What he said is all great, but the fact remains that they came up with new targets after the study results showed improvements only at 8 kHz and frankly speech-in-noise understanding is not that helpful if there is no change in other frequencies.
 
What he said is all great, but the fact remains that they came up with new targets after the study results showed improvements only at 8 kHz and frankly speech-in-noise understanding is not that helpful if there is no change in other frequencies.
They did. To expand the evidence that it is working as intended.

Primary Outcome Measures:
  1. Speech Intelligibility [ Time Frame: Screening to Day 210 ]
    Assessment of speech intelligibility using the Word Recognition in Quiet test measured with Consonant-Nucleus-Consonant (CNC) word lists.
  2. Speech Intelligibility [ Time Frame: Screening to Day 210 ]
    Speech intelligibility using the Words-in-Noise test measured with Consonant-Nucleus-Consonant (CNC) word lists
  3. Standard Pure Tone Audiometry [ Time Frame: Screening to Day 210 ]
    Standard pure tone audiometry will be measured to determine a subject's threshold for hearing at standard frequencies (Hz)
  4. Systemic Safety: Number of patients with treatment-related adverse events [ Time Frame: Screening to Day 210 ]
    Number of patients with treatment-related adverse events assessed by CTCAE v5.0
  5. Local Safety: Number of patients with abnormal changes from baseline in otoscopic examinations [ Time Frame: Screening to Day 210 ]
    Microscopic otoscopy will be included to specifically record any abnormalities of the external ear canal, tympanic membrane and middle ear.
  6. Local Safety: The number of patients with abnormal changes from baseline in tympanometry [ Time Frame: Screening to Day 210 ]
    Tympanometry tests the integrity of the tympanic membrane by varying air pressure in the ear canal. Middle ear compliance (mL), peak pressure (daPa), and ear canal volume (mL) will be recorded.

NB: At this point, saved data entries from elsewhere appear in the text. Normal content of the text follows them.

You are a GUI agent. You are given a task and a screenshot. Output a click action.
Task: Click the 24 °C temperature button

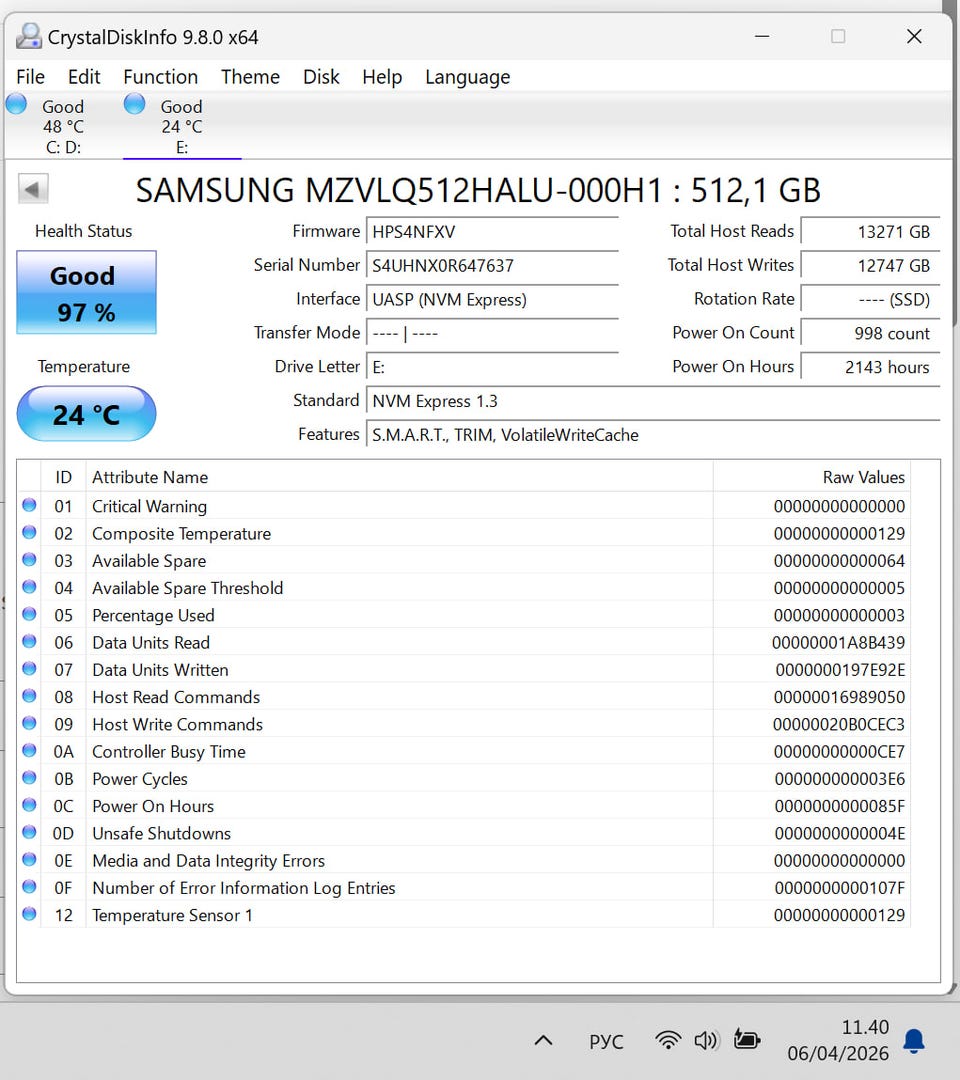coord(86,413)
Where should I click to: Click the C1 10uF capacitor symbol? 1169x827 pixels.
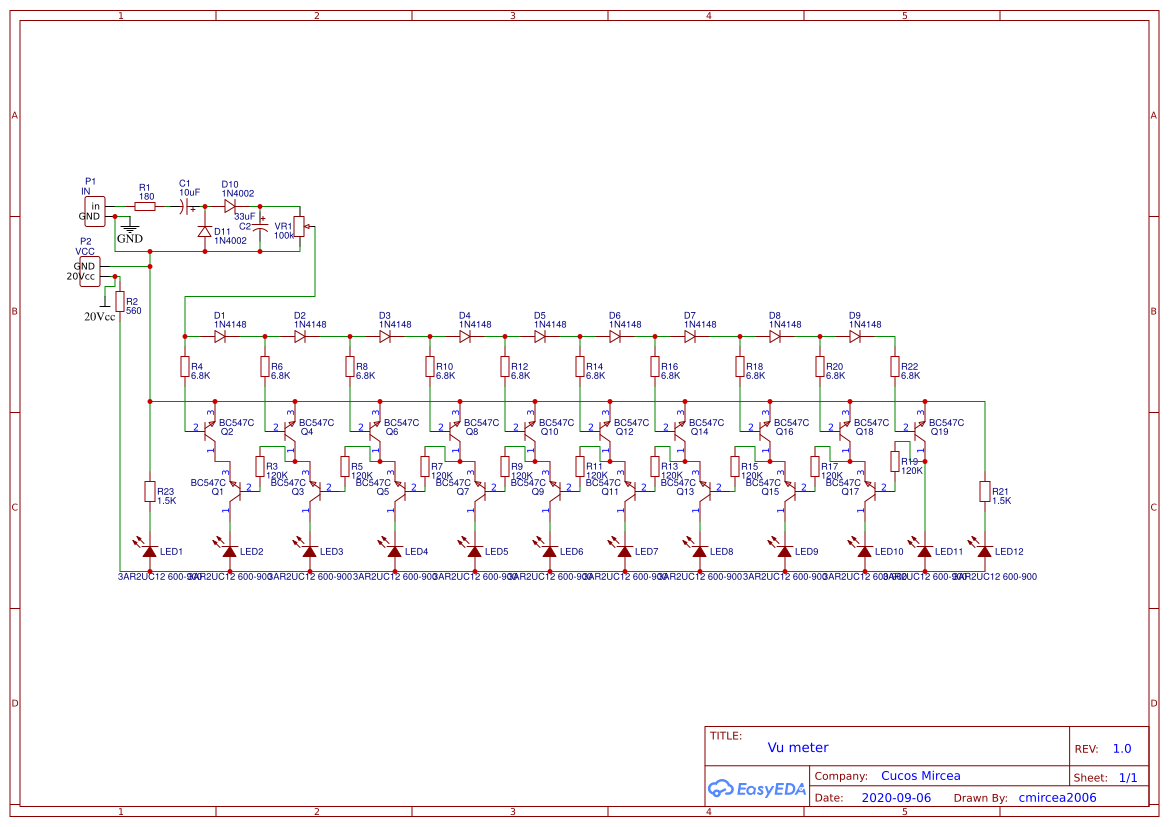(187, 207)
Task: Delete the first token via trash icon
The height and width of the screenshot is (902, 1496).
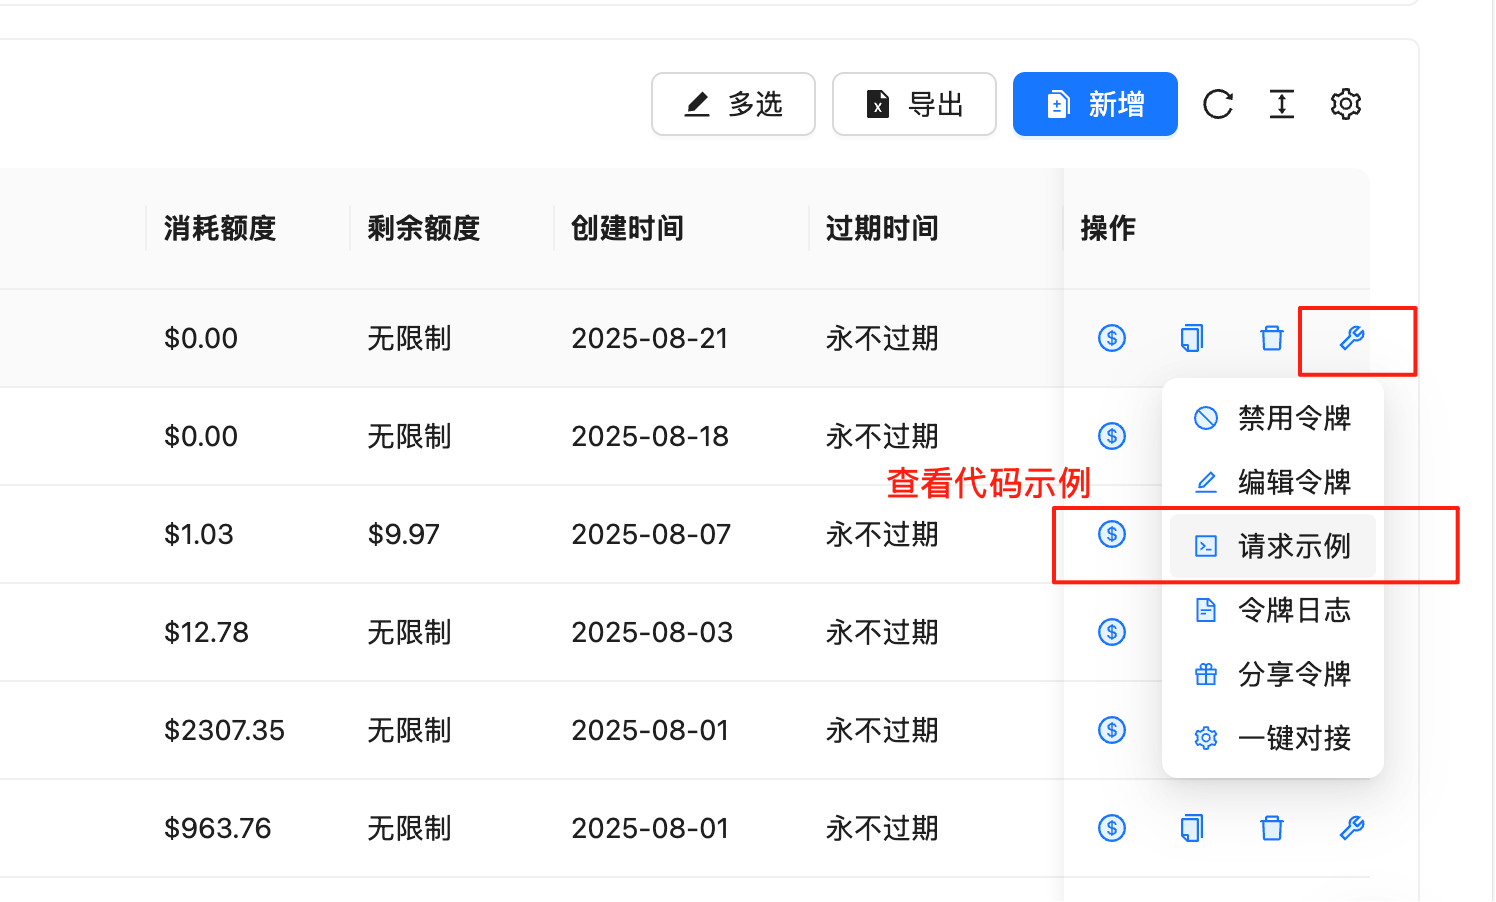Action: pos(1271,338)
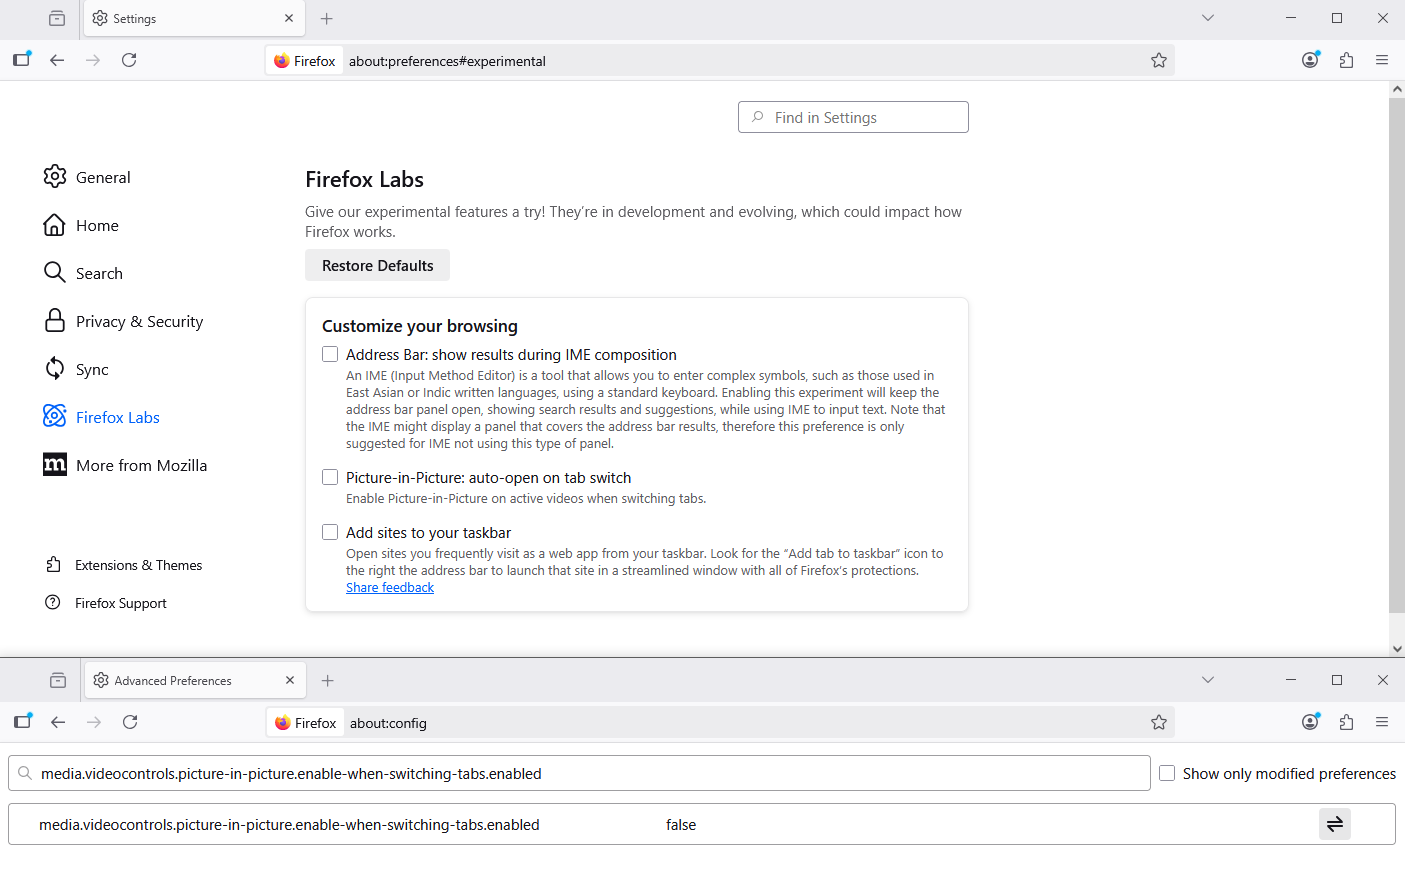Open the hamburger menu in about:config window
1405x872 pixels.
[1381, 722]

Secondary Outcome Measures:
  1. Extended High Frequency Pure Tone Audiometry [ Time Frame: Screening to Day 210 ]
    Pure tone audiometry will be measured to determine a subject's threshold for hearing at extended high range frequencies (Hz)
  2. Tinnitus Assessment [ Time Frame: Screening to Day 210 ]
    Measured by the Tinnitus Functional Index (TFI), with a scale ranging from 0 to 100 that defines severity categories based on 25 self-reported answers.
  3. Hearing Handicap Inventory [ Time Frame: Screening to Day 210 ]
    The Hearing Handicap Inventory for Adults (HHIA), is a 25-item self-assessment scale composed of two subscales (emotional and social/situational). The subject will self-report one of the following answers for each item on the scale: Yes, Sometimes, No.
  4. Hearing Screening Inventory [ Time Frame: Screening to Day 210 ]
    The Hearing Screening Inventory (HSI) is a 12 item self report inventory to assess hearing impairment. The subject will self report one of the following answers, for each question from 1 to 8: Never, Seldom, Occasionally, Frequently, Always, and for each question from 9 to 12: Good, Average, Slightly below average, Poor, Very Poor. The HSI is designed to assess subjective change during the study.
 
What he said is all great, but the fact remains that they came up with new targets after the study results showed improvements only at 8 kHz and frankly speech-in-noise understanding is not that helpful if there is no change in other frequencies.
You are actually equating a safety study which did some outcome testing with an actual phase 2 study? I am actually at this point yet to see any phase 1/2 study for any treatment that tries to test anything more than the very basic elements of the treatment, which is exactly what Frequency Therapeutics did with their initial phase 1/2 trial. The decision to expand the things tested happens completely regularly with pharmaceutical trials. I can see similar stuff happening with, for example, PIPE-505 if they find out that this treatment benefits tinnitus which is not being tested in the initial trial.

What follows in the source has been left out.